My dog used to do that all the time.  Sit him down, say stay, and move back to take the picture.  Turn around to take it, and he's at my side


----------



## vonDrehle (Jul 8, 2005)

LaFoto said:
			
		

> Ha! I like all these three "bloopers", and best of all is Zoe coming up. Soon she'll come out of my screen and I can already feel the dampness of her nose .
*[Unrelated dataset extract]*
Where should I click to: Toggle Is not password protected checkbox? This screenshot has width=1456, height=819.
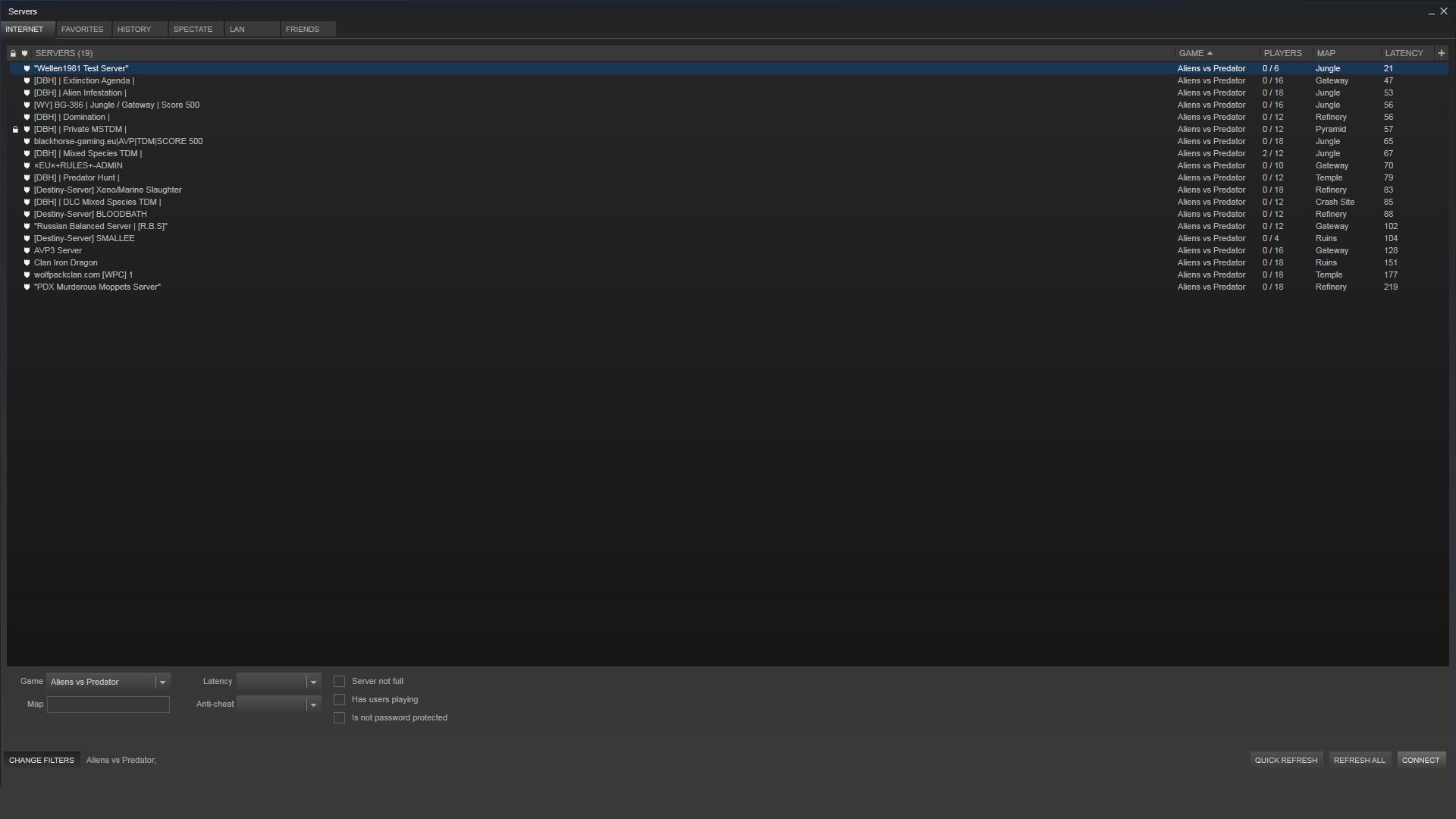(339, 718)
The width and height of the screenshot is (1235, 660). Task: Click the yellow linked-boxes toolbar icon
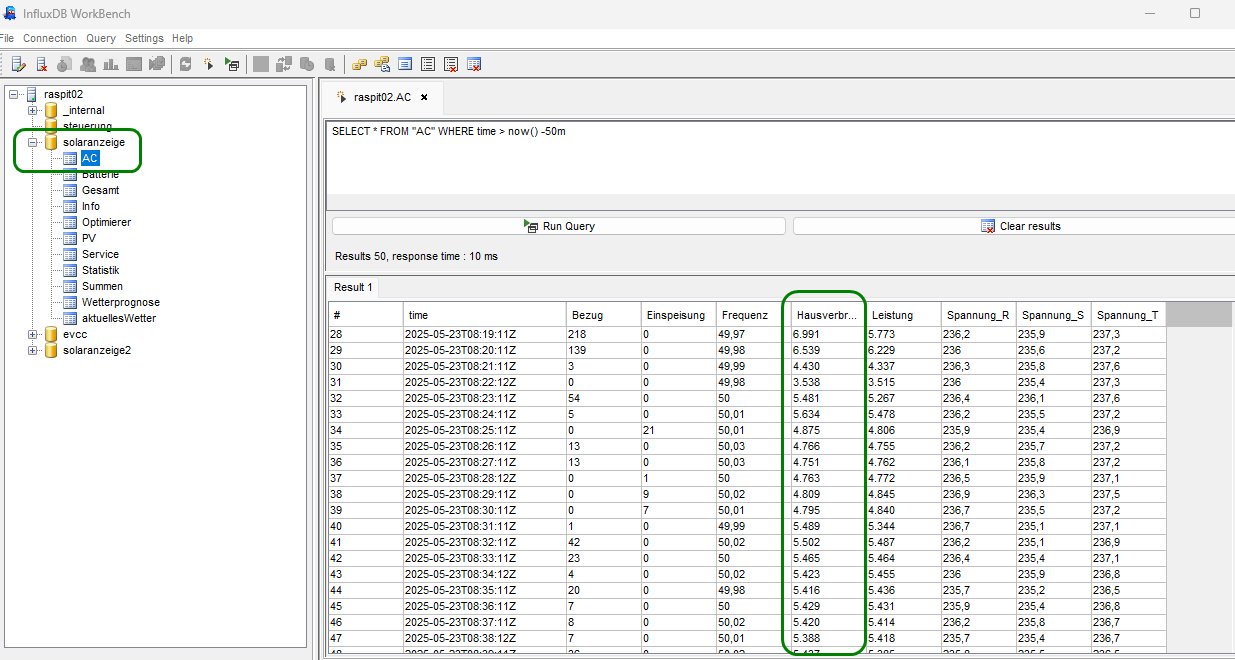click(x=359, y=64)
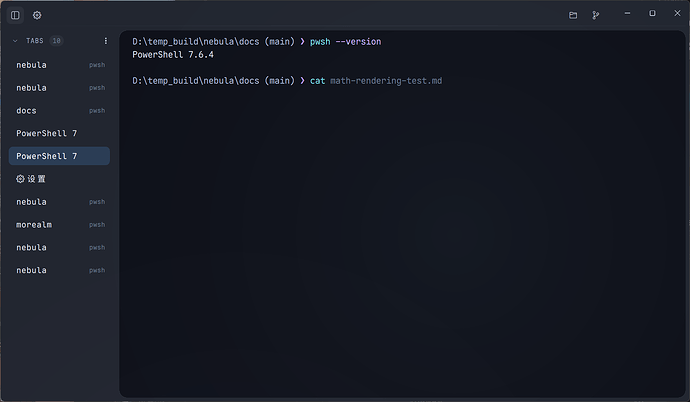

I know my lens sure felt it.  :mrgreen:


----------



## mentos_007 (Jul 10, 2005)

Digital Matt said:
			
		

> My dog used to do that all the time.  Sit him down, say stay, and move back to take the picture.  Turn around to take it, and he's at my side



mine does the same  stupid dogs  I have no idea what to do to make him still


----------



## cmptrdewd (Jul 10, 2005)

I almost blew chunks all over the floor in front of my computer after looking to long at your second picture!! I get motion sickness too easily and that just did it! :lmao: 

I have three dogs! Talk about difficult! One is scared of the camera and runs away as soon as he sees me with it, one won't hold still for two seconds and the other gets nervous and freezes in very weird poses!!


----------